[chrony-dev] Re: Are there known issues in destructive tests on arm64 or ppc64 |
[ Thread Index | Date Index | More chrony.tuxfamily.org/chrony-dev Archives ]
Hi Christian, On 2019-12-06T10:21+0100, Christian Ehrhardt wrote:
Hi chrony-dev, chrony is tested in Debian/Ubuntu on any update of related packages and while that was running I found that arm64 and ppc64 reproducibly hang [1][2]. OTOH arm64 and s390x reproducibly work.

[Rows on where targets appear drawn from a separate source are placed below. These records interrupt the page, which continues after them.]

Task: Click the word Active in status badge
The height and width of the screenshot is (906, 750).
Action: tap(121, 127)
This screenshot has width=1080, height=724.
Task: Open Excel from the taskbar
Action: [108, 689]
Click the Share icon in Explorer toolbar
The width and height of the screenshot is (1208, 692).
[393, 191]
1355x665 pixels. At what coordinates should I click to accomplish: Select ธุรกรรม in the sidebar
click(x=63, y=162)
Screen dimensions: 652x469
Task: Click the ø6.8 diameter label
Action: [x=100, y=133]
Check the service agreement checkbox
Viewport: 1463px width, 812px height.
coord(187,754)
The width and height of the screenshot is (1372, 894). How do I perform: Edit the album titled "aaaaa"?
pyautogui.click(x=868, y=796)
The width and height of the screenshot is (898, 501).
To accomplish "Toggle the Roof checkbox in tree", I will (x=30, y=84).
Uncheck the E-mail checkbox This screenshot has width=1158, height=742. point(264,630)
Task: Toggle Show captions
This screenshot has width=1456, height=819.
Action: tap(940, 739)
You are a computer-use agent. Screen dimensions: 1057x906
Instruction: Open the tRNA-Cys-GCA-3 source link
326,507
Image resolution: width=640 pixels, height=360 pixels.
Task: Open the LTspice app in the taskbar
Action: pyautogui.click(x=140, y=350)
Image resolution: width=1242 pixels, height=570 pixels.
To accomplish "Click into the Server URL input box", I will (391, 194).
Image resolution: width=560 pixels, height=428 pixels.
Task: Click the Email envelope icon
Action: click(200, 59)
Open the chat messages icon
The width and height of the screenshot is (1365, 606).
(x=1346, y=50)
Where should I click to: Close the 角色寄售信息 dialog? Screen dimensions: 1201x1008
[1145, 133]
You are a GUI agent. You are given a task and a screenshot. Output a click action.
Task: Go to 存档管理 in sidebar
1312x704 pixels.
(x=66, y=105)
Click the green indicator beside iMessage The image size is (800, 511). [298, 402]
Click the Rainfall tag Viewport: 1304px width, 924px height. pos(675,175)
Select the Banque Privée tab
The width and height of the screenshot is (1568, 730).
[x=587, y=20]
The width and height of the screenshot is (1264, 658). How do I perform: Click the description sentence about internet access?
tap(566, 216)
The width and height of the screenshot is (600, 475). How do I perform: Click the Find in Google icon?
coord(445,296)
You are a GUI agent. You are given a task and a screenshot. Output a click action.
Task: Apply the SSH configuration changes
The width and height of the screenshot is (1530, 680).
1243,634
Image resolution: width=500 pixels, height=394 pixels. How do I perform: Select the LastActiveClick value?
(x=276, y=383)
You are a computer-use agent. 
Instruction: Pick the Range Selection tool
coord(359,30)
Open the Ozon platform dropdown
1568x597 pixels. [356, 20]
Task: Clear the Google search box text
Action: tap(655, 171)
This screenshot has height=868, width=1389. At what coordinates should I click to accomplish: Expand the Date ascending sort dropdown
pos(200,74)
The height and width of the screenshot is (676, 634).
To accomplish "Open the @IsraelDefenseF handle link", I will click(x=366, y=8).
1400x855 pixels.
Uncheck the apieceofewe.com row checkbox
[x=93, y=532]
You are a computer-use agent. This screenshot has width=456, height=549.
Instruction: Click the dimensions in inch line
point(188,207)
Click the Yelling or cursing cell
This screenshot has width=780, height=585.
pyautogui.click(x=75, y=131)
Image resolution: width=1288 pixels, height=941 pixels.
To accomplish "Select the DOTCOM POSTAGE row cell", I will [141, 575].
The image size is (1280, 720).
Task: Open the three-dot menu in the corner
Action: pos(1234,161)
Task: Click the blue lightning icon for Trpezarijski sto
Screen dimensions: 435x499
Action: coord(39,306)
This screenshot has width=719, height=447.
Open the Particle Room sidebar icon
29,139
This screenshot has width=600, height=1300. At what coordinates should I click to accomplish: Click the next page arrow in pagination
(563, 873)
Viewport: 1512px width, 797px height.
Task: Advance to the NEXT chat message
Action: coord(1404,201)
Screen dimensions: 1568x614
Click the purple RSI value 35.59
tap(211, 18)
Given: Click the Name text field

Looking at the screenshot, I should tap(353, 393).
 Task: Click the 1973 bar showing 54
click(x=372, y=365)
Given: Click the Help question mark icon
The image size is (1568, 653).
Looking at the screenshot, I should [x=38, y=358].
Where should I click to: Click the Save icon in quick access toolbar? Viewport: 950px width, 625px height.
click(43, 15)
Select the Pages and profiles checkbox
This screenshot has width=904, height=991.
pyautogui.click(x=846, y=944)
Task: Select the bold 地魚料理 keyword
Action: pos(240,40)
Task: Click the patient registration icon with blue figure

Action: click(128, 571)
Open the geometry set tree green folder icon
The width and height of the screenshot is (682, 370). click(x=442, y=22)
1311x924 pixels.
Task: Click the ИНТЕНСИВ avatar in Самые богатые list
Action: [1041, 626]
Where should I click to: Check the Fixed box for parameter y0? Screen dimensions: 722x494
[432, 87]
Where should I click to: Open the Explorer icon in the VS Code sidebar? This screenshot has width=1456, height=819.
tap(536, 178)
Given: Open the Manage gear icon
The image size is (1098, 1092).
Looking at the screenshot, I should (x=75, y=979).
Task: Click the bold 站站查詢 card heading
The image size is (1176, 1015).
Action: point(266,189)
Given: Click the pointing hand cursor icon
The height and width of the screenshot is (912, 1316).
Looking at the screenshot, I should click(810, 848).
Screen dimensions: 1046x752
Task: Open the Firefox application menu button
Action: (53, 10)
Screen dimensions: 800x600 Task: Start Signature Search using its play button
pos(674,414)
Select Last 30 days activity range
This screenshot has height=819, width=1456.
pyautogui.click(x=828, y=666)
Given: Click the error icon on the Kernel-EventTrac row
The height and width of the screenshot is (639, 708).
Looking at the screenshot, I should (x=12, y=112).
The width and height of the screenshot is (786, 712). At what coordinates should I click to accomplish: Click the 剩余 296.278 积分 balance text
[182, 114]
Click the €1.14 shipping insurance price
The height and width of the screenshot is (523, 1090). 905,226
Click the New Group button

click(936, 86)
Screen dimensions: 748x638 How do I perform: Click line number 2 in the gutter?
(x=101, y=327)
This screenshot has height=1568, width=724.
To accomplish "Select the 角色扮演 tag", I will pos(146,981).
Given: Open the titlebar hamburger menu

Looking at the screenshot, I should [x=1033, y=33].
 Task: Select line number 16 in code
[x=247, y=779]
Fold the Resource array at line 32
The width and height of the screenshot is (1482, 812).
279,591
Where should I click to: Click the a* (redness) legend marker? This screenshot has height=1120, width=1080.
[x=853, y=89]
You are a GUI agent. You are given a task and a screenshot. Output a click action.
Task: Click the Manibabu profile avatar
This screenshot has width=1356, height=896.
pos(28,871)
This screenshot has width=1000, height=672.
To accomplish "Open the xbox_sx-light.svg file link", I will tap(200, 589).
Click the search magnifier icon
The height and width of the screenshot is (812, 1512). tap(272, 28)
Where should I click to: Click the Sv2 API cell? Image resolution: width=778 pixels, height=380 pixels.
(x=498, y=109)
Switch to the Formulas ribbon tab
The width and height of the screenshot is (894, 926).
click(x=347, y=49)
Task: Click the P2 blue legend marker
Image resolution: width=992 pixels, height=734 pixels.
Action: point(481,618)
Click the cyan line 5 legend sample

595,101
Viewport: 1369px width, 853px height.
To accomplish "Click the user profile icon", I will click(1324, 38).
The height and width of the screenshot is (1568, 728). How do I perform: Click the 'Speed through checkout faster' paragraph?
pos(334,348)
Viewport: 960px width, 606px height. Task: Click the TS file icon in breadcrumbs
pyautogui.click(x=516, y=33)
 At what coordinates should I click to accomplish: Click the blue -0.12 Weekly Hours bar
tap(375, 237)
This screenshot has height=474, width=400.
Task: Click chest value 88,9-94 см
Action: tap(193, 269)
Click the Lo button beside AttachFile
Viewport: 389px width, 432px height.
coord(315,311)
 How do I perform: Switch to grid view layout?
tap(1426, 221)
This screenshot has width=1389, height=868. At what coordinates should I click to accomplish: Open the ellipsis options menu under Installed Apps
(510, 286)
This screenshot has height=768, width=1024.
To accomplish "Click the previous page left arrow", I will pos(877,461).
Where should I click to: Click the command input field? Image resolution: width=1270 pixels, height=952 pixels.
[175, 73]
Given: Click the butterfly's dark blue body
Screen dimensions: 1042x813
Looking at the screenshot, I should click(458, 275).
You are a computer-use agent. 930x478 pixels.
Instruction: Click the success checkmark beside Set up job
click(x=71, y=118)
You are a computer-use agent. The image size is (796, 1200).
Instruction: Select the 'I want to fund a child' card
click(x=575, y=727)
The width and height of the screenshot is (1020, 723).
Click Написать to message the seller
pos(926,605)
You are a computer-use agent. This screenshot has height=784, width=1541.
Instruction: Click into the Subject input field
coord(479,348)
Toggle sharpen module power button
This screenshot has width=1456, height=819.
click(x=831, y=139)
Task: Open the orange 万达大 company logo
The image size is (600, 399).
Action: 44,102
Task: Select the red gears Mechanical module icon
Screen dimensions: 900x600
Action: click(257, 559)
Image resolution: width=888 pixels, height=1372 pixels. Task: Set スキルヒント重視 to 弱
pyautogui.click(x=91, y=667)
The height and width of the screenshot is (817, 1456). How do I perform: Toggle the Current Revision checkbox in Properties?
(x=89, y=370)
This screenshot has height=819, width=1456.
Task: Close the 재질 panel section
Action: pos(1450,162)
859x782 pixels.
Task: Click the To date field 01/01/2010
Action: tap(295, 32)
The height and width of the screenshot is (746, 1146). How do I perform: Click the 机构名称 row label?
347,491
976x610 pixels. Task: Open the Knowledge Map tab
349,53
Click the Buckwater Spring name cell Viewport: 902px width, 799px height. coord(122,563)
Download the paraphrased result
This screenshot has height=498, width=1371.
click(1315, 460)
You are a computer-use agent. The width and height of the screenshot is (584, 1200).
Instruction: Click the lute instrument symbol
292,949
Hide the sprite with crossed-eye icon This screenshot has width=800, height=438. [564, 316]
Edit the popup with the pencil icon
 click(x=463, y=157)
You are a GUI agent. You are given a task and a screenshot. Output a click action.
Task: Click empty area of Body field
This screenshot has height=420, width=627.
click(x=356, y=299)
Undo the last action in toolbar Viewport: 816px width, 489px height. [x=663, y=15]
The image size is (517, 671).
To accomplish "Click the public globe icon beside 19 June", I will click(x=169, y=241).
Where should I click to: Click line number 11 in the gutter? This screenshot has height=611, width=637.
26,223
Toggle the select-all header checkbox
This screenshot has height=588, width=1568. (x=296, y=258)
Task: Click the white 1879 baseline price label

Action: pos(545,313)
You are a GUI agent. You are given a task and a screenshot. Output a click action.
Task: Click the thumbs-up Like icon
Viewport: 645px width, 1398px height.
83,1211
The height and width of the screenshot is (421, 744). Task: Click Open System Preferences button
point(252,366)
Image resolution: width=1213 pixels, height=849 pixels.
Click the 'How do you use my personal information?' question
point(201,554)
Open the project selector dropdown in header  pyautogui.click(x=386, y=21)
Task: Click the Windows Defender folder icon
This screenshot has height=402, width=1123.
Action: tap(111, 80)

^^^^^ I guess you mean amd64 here‽
Unfortunately the tests do not leave any reasonable debug output, the tests run:debian/tests/upstream-system-tests -d 1[0-9][0-9]-* Which is this script [3] that runs ./run of the system tests. The tests seem to hang without output until the environment kills them for a timeout. For now I changed in Ubuntu and suggested in Debian to disable those tests [4], but in the long run I'd want to understand what exactly is failing and how we could re-enable the tests on those platforms.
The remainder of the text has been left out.